Technical information
- Licensing authority: FCC
- Facility ID: 33727
- Class: C2
- ERP: 27,000 watts
- HAAT: 200 meters (660 ft)
- Transmitter coordinates: 36°6′38.3″N 96°1′57.9″W﻿ / ﻿36.110639°N 96.032750°W

Links
- Public license information: Public file; LMS;
- Webcast: Listen live (via iHeartRadio)
- Website: 921thebeat.iheart.com

= KTBT =

Radio station in Broken Arrow, Oklahoma

KTBT (92.1 FM "92.1 The Beat") is a rhythmic-leaning contemporary hit radio station licensed to Broken Arrow, Oklahoma, serving the Tulsa metropolitan area. Its studios are located at the Tulsa Event Center in Southeast Tulsa, and its transmitter site is near Lookout Mountain in southwest Tulsa. The iHeartMedia outlet broadcasts with an ERP of 27 kW.

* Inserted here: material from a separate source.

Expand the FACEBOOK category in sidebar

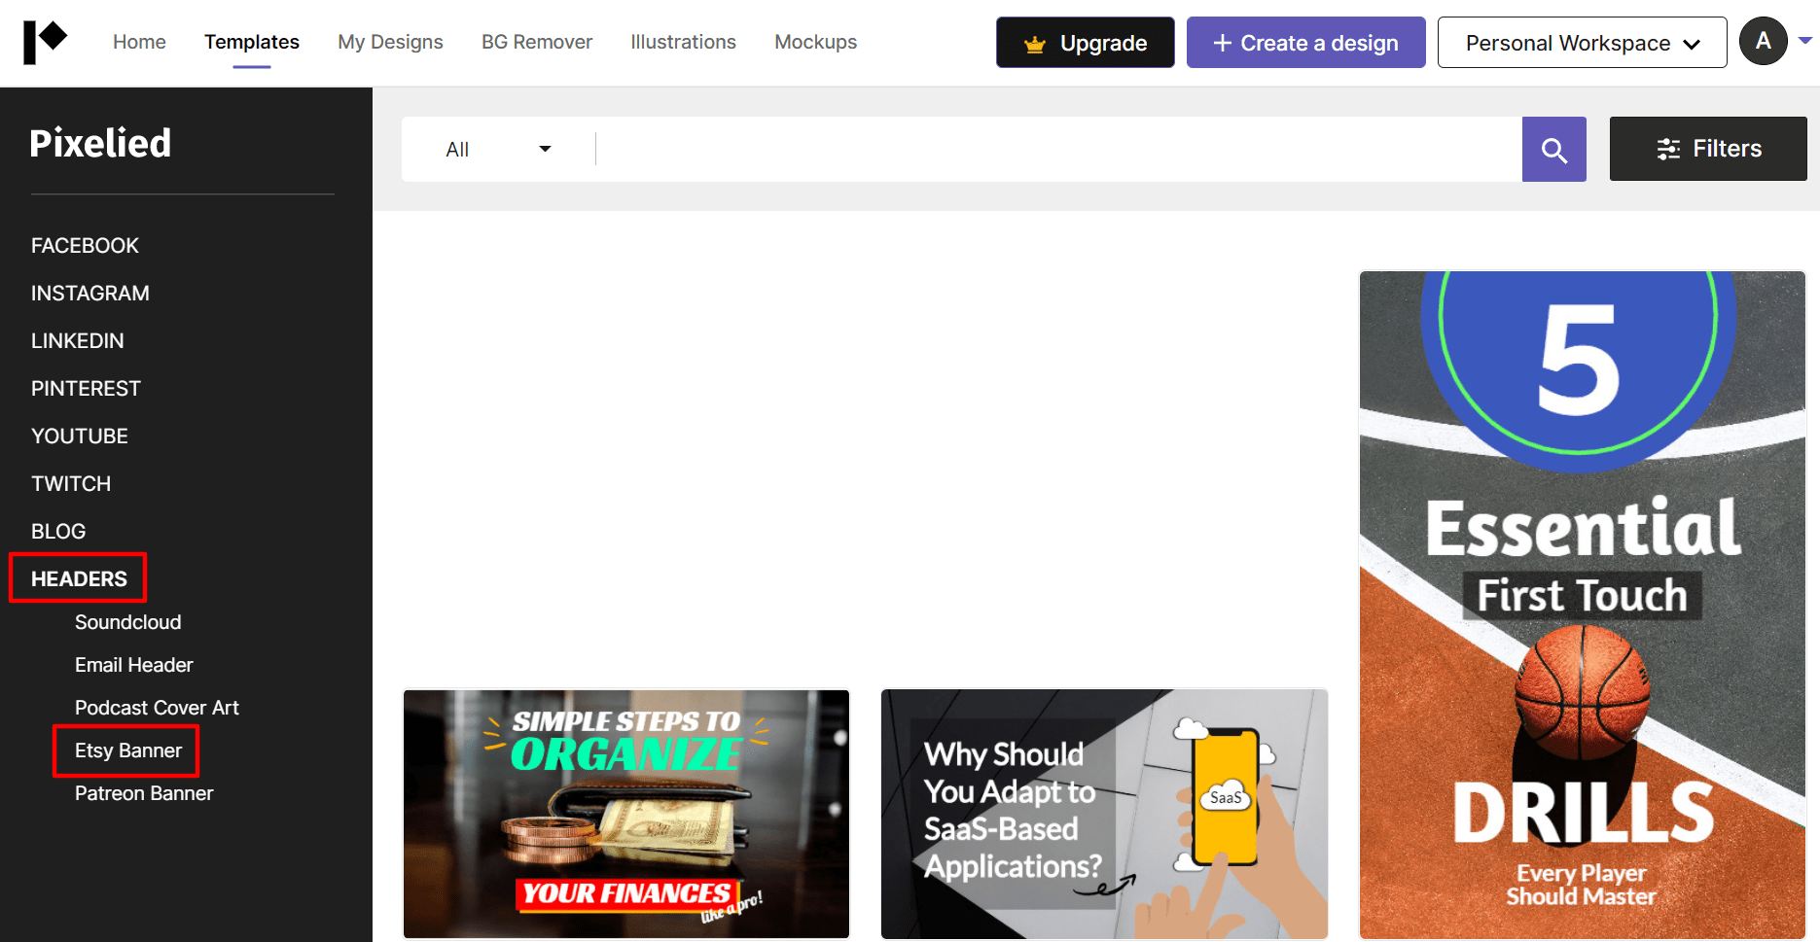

KTBT broadcasts in the HD digital format.

==History==
KTBT's format history includes freeform rock in the early 1970s as KTBA, Country as KGOW in the late 1970s, and adult contemporary as "Sunny 92", KSNE. It switched formats to top 40 as KELI-FM in December 1983, which also simulcasted with its AM counterpart KELI (1430 AM, now sports KTBZ) as "14K & 92K", and became KQZZ in August 1985. On March 14, 1986, the station became the new home of Classical music-formatted KCMA, which moved from its previous home on 106.1 FM (now KTGX). In December 1994, the classical format moved to 1430 AM, with 92.1 FM flipping to '70s hits as "Y92.1". On August 9, 1995, the station flipped to Smooth Jazz as KOAS, "92.1 The Oasis", giving Tulsa its first Smooth Jazz station at the time. The Smooth Jazz format was dropped in December 1999, and flipped back to Top 40 as "92.1 Kiss-FM."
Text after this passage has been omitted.